Appeal court overturns decision lifting suspension of translation service contract

The Court of Appeal has overturned a High Court decision lifting an automatic suspension on the awarding of a contract for the supply of interpreters for the State's immigration service and Legal Aid Board.

Appeal court overturns decision lifting suspension of translation service contract

By Ann O'Loughlin

The Court of Appeal has overturned a High Court decision lifting an automatic suspension on the awarding of a contract for the supply of interpreters for the State's immigration service and Legal Aid Board.

The suspension came into effect after a company which has been supplying interpreters for several years, Word Perfect Translation Service Ltd, brought a legal action against the Minister for Pubic Expenditure and Reform challenging the integrity of the award process.

The Minister applied to have the suspension lifted and last month the High Court's Mr Justice Seamus Noonan granted the Minister an order lifting it.

Today, Mr Justice Gerard Hogan, in a unanimous decision on behalf of the three-judge Court of Appeal, overturned the High Court ruling.

He said damages would not be an adequate remedy for Word Perfect should it win its main challenge to the procurement process which led to the contract being awarded to another company.

Mr Justice Hogan said if Word Perfect was to lose its business, there seems little doubt but that it would hamper its ability to retain specialist employees who can translate rare languages such as Farsi, Albanian and Ga.

Irrespective of whether Word Perfect's director, Agim Gashi, raised this concern somewhat belatedly, there must be "a real risk of significant reputational damage to the company which might possibly prove to be terminal".

These competing factors are admittedly rather finely balanced on both sides, he said.

In this context, the fact that damages have not been shown to be an adequate remedy (should Word Perfect win its main case), this has an important and perhaps even a decisive impact on the appeal, he said.

The right to an effective remedy is a constitutional fundamental, he said.

In this case, the adherence to a "standstill clause", whereby the awarding of the contract is put on hold pending the legal proceedings, is in reality the only real remedy Word Perfect has, he said.

If that protection was lifted, Word Perfect would enjoy no real remedy even it the case went to full trial and a material breach of the public procurement regime, under which the contract was awarded, was established.
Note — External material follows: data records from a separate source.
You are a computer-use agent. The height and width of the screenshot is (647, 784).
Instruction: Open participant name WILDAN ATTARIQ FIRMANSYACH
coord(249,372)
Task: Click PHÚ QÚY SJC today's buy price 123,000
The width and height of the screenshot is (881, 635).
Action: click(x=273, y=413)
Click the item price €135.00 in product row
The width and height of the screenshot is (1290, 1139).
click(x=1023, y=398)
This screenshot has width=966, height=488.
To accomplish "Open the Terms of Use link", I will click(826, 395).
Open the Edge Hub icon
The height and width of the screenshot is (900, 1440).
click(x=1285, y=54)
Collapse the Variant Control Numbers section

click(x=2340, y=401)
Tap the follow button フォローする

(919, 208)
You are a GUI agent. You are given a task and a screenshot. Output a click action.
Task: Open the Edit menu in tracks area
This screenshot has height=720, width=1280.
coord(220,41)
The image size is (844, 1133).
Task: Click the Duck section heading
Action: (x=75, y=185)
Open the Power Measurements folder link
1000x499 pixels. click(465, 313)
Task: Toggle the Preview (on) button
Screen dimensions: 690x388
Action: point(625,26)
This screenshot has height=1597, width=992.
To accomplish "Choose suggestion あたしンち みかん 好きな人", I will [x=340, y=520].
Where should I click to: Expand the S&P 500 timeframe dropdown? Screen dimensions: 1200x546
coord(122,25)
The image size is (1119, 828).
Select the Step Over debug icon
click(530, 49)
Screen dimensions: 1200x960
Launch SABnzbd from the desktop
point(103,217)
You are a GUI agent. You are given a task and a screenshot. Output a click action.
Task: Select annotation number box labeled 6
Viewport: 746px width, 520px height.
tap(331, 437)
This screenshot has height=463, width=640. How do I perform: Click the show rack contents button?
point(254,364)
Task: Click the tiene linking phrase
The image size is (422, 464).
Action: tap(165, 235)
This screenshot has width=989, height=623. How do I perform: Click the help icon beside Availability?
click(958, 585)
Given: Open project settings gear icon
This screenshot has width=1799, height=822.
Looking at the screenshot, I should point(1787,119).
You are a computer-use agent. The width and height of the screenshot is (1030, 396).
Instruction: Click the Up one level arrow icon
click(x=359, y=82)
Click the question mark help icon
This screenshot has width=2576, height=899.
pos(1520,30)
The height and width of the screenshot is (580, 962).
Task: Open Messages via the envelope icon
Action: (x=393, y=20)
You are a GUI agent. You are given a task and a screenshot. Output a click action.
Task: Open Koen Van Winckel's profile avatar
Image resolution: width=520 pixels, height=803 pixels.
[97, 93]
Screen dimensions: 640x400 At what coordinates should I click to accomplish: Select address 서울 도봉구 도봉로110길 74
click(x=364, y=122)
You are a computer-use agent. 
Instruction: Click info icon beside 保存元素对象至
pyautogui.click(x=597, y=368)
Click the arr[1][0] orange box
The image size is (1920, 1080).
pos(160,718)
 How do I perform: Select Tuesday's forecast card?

Therefore damages would not be an adequate remedy.

Mr Justice Hogan said it was a condition of the appeal court decision that there would be an undertaking by Word Perfect to prosecute its main proceedings in the High Court without any further delay.

Word Perfect was unsuccessful in its tender under a supplemental request for tenders for a 12 month contract in 2016. After it indicated it intended to bring a legal challenge to that process, the Office of Government Procurement (OGP) decided the process was flawed and cancelled it.

The OGP started a new supplemental request process and again Word Perfect was unsuccessful. A company called Translation.ie was the preferred bidder.

Word Perfect then brought it High Court challenge claiming, among other things, there was manifest error in a number of areas, a failure to give adequate reasons. It also expressed concerns about the integrity and transparency of the process.

Under EU Remedies Regulations, once such a challenge is brought, it acts as an automatic suspension on the awarding of the contract pending determination of the matter by the court.

Word Perfect argue if the suspension of the awarding of the contract was lifted, he said, more than 100 interpreters would become redundant the company would go out of business. Among the positions that would be affected were rare language interpreters.